Computer Science - Computer Science and Game Theory Computer Science - Data Structures and Algorithms
The study of the prophet inequality problem in the limited information regime
was initiated by Azar et al. [SODA'14] in the pursuit of prior-independent
posted-price mechanisms. As they show, $O(1)$-competitive policies are
achievable using only a single sample from the distribution of each agent. A
notable portion of their results relies on reducing the design of single-sample
prophet inequalities (SSPIs) to that of order-oblivious secretary (OOS)
policies. The above reduction comes at the cost of not fully utilizing the
available samples. However, to date, this is essentially the only method for
proving SSPIs for many combinatorial sets. Very recently, Rubinstein et al.
[ITCS'20] give a surprisingly simple algorithm which achieves the optimal
competitive ratio for the single-choice SSPI problem $-$ a result which is
unobtainable going through the reduction to secretary problems.
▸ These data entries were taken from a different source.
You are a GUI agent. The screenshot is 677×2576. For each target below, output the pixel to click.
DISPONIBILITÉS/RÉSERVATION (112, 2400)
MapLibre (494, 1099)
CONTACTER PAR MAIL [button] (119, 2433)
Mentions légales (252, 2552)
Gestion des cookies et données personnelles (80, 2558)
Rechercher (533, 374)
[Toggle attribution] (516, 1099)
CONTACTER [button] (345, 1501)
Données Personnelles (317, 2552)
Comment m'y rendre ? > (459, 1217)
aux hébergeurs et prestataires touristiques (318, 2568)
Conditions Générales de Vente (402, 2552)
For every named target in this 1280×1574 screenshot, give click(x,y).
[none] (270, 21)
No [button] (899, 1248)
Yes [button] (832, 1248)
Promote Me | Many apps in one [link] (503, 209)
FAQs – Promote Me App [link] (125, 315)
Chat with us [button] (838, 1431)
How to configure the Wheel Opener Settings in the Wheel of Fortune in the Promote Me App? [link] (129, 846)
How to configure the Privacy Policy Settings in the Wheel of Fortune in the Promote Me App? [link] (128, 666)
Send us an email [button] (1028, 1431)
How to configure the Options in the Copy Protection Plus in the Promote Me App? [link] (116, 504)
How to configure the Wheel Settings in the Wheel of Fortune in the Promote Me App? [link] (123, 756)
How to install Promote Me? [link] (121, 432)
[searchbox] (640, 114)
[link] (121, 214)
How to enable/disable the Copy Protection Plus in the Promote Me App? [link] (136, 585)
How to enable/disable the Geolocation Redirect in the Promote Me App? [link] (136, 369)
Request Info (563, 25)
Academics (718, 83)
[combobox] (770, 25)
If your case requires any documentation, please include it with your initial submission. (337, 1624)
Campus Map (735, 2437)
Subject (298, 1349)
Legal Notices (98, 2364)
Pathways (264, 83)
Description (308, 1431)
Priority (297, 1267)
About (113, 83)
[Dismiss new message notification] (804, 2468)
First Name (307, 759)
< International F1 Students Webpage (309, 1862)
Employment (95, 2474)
Motivated by
this discrepancy, we study the competitiveness of simple SSPI policies
directly, without appealing to results from OOS literature. In this direction,
we first develop a framework for analyzing policies against a greedy-like
prophet solution. Using this framework, we obtain the first SSPI for general
(non-bipartite) matching environments, as well as improved competitive ratios
for transversal and truncated partition matroids. Second, motivated by the
observation that many OOS policies for matroids decompose the problem into
independent rank-$1$ instances, we provide a meta-theorem which applies to any
matroid satisfying this partition property. Leveraging the recent results by
Rubinstein et al., we obtain improved competitive guarantees (most by a factor
of $2$) for a number of matroids captured by the reduction of Azar et al.
Finally, we discuss applications of our SSPIs to the design of mechanisms for
multi-dimensional limited information settings with improved revenue and
welfare guarantees.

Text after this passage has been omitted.